How many of the 737 impacted by Newsom’s declaration have been convicted of multiple felonies? More than a handful, I’d assume, which means that Newsom would have to get a case-by-case review by the Supreme Court in order to commute their sentences.
That’s not what Newsom’s doing, however. The sentences won’t be changed; Newsom is just not going to conduct any executions. That’s the problem Cooke addresses in the first part of his argument (not excerpted for fair use considerations — follow the link), in which Cooke accuses Newsom of dereliction of duty. Newsom’s argument, however, is that the process of sentencing and execution is broken in such a way that it becomes both unfair and cruel in its application. A state’s chief executive should have the authority to suspend such operations if that’s truly what is happening.

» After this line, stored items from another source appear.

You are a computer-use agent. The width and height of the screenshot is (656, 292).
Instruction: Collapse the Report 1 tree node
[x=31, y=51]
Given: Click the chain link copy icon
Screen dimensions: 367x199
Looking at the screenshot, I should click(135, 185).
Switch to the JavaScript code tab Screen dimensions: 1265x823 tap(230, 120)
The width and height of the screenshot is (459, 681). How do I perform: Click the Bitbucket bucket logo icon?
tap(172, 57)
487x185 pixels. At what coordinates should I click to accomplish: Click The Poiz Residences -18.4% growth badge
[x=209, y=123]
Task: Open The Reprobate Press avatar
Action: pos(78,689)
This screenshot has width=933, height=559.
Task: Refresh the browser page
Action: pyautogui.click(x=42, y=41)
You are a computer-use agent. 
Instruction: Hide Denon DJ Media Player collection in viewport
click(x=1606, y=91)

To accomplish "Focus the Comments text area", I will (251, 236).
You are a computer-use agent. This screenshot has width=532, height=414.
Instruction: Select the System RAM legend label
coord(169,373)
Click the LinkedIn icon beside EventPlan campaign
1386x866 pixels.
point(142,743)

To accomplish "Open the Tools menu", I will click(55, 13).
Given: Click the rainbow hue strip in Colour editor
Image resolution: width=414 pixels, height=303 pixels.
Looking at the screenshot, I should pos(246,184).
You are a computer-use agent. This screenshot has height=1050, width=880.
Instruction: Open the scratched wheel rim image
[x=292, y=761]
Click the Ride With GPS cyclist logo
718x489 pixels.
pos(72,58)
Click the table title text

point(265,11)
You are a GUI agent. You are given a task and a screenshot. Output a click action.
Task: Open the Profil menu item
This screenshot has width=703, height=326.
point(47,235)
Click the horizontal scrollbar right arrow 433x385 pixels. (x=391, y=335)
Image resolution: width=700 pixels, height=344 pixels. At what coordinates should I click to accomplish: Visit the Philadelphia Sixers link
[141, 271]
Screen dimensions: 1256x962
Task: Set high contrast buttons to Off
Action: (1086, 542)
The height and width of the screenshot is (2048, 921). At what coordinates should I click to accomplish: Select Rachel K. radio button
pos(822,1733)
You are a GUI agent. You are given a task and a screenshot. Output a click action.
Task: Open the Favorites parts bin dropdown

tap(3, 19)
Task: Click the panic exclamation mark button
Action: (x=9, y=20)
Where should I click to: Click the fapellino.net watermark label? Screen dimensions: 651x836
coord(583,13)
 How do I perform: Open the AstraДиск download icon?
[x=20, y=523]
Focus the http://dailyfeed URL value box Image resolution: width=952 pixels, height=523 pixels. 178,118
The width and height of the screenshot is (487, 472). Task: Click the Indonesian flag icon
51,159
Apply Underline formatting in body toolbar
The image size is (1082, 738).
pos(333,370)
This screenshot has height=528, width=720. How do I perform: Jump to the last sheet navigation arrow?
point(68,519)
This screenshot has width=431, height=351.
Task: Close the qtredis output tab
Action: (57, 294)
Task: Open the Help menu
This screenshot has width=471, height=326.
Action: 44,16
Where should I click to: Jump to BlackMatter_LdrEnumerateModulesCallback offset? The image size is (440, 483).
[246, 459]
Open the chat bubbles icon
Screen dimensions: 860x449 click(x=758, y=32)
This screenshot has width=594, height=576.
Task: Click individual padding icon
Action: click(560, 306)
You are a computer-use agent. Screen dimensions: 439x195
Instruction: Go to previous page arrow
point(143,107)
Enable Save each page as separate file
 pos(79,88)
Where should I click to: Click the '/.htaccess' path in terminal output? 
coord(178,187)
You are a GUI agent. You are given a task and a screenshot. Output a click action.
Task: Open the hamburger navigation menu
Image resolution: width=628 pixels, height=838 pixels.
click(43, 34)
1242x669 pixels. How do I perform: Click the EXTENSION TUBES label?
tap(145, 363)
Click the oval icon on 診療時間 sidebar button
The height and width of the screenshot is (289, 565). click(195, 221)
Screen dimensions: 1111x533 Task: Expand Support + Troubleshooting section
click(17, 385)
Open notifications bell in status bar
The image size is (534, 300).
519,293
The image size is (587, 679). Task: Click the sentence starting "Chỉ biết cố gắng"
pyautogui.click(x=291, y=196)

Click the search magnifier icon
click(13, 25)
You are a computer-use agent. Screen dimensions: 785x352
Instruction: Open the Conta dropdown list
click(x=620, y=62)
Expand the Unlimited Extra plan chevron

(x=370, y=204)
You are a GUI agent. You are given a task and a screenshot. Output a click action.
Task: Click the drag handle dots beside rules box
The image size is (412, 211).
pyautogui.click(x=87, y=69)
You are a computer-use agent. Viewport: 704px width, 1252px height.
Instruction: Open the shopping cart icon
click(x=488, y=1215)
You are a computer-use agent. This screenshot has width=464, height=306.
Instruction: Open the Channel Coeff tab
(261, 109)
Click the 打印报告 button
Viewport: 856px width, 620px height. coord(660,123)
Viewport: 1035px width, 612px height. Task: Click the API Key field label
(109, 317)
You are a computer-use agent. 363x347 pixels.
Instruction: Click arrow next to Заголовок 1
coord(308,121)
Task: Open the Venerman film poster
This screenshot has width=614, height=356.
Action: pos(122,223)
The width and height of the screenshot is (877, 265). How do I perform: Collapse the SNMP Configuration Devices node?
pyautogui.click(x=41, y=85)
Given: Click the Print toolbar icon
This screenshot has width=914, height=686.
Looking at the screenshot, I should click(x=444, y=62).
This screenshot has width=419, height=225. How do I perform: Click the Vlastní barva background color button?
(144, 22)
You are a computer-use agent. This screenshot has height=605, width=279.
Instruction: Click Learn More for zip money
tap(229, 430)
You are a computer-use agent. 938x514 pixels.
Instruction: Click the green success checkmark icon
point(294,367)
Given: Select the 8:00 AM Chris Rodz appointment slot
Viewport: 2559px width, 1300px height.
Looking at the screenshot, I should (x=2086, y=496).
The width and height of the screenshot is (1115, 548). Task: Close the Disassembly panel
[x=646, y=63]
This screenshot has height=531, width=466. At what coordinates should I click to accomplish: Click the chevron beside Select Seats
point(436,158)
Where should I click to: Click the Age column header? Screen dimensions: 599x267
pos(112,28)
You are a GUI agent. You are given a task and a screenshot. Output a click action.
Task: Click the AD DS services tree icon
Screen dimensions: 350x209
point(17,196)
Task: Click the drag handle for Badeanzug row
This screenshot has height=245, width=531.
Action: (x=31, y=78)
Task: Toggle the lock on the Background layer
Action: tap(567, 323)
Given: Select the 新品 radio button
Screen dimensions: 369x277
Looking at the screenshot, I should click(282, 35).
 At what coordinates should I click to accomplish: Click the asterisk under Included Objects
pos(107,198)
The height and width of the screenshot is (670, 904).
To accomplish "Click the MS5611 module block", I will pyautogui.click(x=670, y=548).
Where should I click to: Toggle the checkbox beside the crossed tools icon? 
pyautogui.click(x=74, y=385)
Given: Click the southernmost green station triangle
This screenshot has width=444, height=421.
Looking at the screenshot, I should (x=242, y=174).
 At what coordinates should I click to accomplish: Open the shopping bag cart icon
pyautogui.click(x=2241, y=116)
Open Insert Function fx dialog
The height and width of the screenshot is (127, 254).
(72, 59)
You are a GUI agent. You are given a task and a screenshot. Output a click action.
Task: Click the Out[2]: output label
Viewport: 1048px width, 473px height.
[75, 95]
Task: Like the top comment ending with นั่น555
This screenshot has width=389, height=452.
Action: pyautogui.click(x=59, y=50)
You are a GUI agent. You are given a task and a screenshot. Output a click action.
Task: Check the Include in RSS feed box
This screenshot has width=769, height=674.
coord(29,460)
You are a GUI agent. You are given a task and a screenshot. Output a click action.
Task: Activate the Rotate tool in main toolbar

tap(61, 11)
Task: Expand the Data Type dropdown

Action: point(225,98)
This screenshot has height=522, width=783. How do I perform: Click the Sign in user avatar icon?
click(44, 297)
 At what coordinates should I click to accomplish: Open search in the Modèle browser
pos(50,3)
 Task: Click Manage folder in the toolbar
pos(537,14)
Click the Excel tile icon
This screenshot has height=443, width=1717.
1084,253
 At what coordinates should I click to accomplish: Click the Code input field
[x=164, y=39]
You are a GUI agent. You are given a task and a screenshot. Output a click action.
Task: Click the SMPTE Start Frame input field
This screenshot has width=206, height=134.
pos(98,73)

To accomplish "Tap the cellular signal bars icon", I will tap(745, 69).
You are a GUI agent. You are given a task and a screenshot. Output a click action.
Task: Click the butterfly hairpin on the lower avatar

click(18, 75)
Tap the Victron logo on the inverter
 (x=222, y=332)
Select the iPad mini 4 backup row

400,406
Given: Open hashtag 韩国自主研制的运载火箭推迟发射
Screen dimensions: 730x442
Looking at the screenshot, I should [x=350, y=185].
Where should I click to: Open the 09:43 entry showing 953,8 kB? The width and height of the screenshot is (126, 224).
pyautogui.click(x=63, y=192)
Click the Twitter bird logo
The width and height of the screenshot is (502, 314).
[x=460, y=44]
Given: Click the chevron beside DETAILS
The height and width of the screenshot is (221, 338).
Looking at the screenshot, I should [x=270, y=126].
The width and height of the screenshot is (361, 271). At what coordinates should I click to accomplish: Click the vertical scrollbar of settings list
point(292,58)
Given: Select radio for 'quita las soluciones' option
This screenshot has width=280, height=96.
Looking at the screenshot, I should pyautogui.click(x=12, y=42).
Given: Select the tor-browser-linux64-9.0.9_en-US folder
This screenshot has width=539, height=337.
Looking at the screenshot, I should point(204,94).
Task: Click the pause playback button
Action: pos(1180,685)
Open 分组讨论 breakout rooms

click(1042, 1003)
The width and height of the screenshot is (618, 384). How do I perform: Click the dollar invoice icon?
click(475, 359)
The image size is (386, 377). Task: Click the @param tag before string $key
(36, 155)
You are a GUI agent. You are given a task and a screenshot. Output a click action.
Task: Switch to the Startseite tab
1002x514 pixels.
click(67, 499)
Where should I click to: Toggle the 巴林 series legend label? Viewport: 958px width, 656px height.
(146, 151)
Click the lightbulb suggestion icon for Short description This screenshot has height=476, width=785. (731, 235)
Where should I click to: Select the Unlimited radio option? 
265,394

At any rate, all of this is academic, because California isn’t conducting executions anyway. Their last execution took place over thirteen years ago when Clarence Ray Allen got the needle 24 years after getting sentenced to death. In fact, the last five people actually executed in California had all waited 20 or more years for their executions. Later in the same year that Allen got executed, a federal court halted the use of lethal injection without trained medical personnel, which effectively imposed a moratorium that still applies to this day (Morales v Tilton, 2006). Californians voted to speed up the process, as Cooke notes, but they don’t seem terribly energized in pursuit of those policies, or for that matter to restart executions — outside of the families of the victims, who all have very good reasons for desiring that policy.
Newsom’s just engaging in a stunt here. The process has stalled for more than a decade without Newsom and California’s legislature and courts haven’t done anything to change that situation. Newsom is making a virtue out of the status quo, and nothing more.